12/09/2016

The Cost of Co-Pay Drug Coupons

5:00 minutes

Pills, via Shutterstock
Pills, via Shutterstock

You may have received a coupon at your doctor’s office to reduce the price of one of your medications or searched online for a discount code to cut the cost. These coupons can help you save some money and afford name-brand medicine up front. But what are the long-term costs? Margot Sanger-Katz, a health correspondent for The New York Times, discusses the benefits and costs of co-pay drug coupons.

Segment Guests

Margot Sanger-Katz

Margot Sanger-Katz is a health care correspondent for the New York Times. She’s based in Washington, DC.

Segment Transcript

IRA FLATOW: And now it’s time to play Good Thing, Bad Thing.

[MUSIC PLAYING]

Because every story has a flip side. Now earlier this year, there was an uproar over the price of EpiPens. The price tag for two doses of the injection shot up to $600. In 2007, that would have cost just $94.

A pretty hefty price for a life-saving drug, but there are co-pay drug coupons that can knock off about $300 from that big price of $600. So who doesn’t love a discount? These drug coupons can help with prices up front to make certain drugs more affordable, but they do come with a few hidden costs.

And my next guest is here to take us through the good and the bad of these drug coupons. Margo Sanger-Katz is a health correspondent for the New York Times based out of Washington. Welcome back to Science Friday.

MARGO SANGER-KATZ: Thanks so much for having me.

IRA FLATOW: So these are the coupons you get from your doctor, or you can find them online, and you take it to the pharmacy, and they give you a discount?

MARGO SANGER-KATZ: Exactly. So, you know, generally when you buy a drug at the drugstore, you have to pay some amount that your insurance requires you to pay, and these can knock that down so you can get the drug for free or close to free.

IRA FLATOW: Free or close to free? So that’s the good thing, right?

MARGO SANGER-KATZ: That’s great. I mean, if you’re an individual person and you’re buying a drug, especially one that your insurance company was to charge you a high co-payment for it, it can really affect the price of the drug. It might make a drug more affordable that would have been out of reach before.

IRA FLATOW: Mm-hmm. So how do the insurance companies use co-pays to balance out drug costs?

MARGO SANGER-KATZ: Yes, they use it for two reasons. One is sort of obvious, which is to steer you, as the customer– say there’s two drugs, the generic drug, and a brand name drug, and they’re biologically identical. The insurance company wants you to choose the generic drug because it’s cheaper.

So what it does it uses the co-payment as sort of a signaling mechanism. If you take this generic drug, it’s going to cost you $5. If you want to use the brand name version, you might have to pay $50 bucks. And so that is used as a signal to steer you towards the cheaper drugs. So that’s one thing that the co-payment does.

But the other thing is sort of behind the scenes, which is your insurance company is constantly negotiating with drug companies to try to get the best price for the brand name drugs that it does have to buy.
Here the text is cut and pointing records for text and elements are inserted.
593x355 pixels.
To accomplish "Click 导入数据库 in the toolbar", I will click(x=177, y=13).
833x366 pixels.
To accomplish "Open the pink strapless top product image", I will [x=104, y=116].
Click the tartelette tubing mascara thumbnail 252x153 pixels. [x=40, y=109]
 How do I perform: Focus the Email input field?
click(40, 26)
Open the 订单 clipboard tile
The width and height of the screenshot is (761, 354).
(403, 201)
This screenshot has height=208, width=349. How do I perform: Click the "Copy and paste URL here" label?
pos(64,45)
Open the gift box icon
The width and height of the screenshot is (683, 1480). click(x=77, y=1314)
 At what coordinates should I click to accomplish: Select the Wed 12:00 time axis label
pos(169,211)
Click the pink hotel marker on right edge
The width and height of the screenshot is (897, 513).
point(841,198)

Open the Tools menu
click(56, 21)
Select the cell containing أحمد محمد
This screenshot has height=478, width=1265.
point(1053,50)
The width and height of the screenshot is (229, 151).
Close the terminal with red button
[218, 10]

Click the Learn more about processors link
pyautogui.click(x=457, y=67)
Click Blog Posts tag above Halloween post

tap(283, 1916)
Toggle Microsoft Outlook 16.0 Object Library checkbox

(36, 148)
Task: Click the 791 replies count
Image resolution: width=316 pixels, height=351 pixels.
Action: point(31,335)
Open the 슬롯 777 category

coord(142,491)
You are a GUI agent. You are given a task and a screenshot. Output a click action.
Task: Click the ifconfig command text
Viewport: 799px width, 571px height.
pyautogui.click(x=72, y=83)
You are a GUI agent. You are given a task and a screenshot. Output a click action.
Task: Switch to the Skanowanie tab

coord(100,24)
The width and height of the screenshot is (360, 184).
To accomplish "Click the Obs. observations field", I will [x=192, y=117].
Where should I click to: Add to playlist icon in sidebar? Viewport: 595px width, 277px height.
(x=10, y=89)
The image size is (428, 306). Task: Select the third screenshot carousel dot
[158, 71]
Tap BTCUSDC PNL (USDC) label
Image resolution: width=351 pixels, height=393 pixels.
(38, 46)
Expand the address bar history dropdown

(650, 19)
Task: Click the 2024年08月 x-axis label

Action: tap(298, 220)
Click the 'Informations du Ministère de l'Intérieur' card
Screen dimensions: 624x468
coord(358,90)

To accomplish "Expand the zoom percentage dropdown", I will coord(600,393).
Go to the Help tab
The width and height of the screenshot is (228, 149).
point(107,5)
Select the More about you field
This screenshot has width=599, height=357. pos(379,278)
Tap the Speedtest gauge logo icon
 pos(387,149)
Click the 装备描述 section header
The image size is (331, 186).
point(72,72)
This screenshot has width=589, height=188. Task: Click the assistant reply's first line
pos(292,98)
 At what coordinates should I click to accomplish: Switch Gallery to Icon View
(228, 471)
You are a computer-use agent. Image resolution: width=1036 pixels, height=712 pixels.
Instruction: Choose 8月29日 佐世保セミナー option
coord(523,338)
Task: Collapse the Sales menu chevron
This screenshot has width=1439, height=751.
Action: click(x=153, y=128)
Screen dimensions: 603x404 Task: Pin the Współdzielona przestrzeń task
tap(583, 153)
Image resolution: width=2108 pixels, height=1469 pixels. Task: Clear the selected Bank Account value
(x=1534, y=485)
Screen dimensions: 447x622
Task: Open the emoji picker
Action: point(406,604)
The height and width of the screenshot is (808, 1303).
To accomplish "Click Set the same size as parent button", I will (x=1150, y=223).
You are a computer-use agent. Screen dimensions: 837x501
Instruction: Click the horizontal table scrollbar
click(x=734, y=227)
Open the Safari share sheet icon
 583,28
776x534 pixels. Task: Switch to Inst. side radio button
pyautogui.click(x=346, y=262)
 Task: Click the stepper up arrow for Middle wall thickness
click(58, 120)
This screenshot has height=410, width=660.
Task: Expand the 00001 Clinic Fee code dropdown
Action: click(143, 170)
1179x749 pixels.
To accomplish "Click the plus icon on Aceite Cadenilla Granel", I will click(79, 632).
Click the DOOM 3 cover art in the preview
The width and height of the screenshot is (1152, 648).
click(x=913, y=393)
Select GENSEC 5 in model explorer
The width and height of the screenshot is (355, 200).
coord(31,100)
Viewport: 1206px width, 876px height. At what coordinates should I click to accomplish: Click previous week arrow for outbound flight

So imagine a different scenario where there are two similar drugs that are maybe not exactly the same, but they work kind of the same way, and the insurance company is trying to get both of them to knock down their price as much as possible so they can get a bulk discount.

And the leverage that the insurance company is they say, if you give me a good price, the best price on your drug, then I will put it with a low co-payment, and all of the people who buy my plan are going to choose your drug instead of your competitors. And the co-payment becomes an inducement for the drug company to offer a discount to the insurance company.

IRA FLATOW: So what’s the bad news about all of this?

MARGO SANGER-KATZ: So the bad news is that when these co-pay coupons go into effect, none of those incentives work anymore. So if you are a person who needs a particular drug, let’s say it’s a drug where there’s a generic version, and you could get a coupon for the brand name, and you go to the drugstore and it’s $5 either way, you don’t really have a preference anymore, and your insurance company can’t steer you towards the cheaper thing.

So you may be much more likely to buy the expensive drug. And that ends up driving up the cost of your insurance over time because the co-payment, even though it can be a lot for individual people, generally the co-payment is just sort of the tip of the iceberg.

Many of these drugs may cost your insurance company hundreds or thousands of dollars. So for you, you’re thinking about the difference between $5 and $50, but your insurance company may be thinking about difference between a $20 total price and a $300 total price. And so that can drive up your premiums over time.

But the other bad thing is it really can mess up these negotiations between the drug companies and the insurance companies because if the insurance company can’t effectively steer its patients to the discounted product, if you don’t care between these two brand names because of a coupon, then maybe both of those drugs will get no discount, and the insurance company will have to pay a high price for both of them.

IRA FLATOW: So you get hit in the long run with insurance premiums. There are bans on these coupons in certain areas aren’t there?

MARGO SANGER-KATZ: There are. So Medicare, the drug program for people over 65, does not allow them to be used. And there are some states that have bans including, I think, most prominently, Massachusetts doesn’t allow them.

IRA FLATOW: Is it working there– the ban?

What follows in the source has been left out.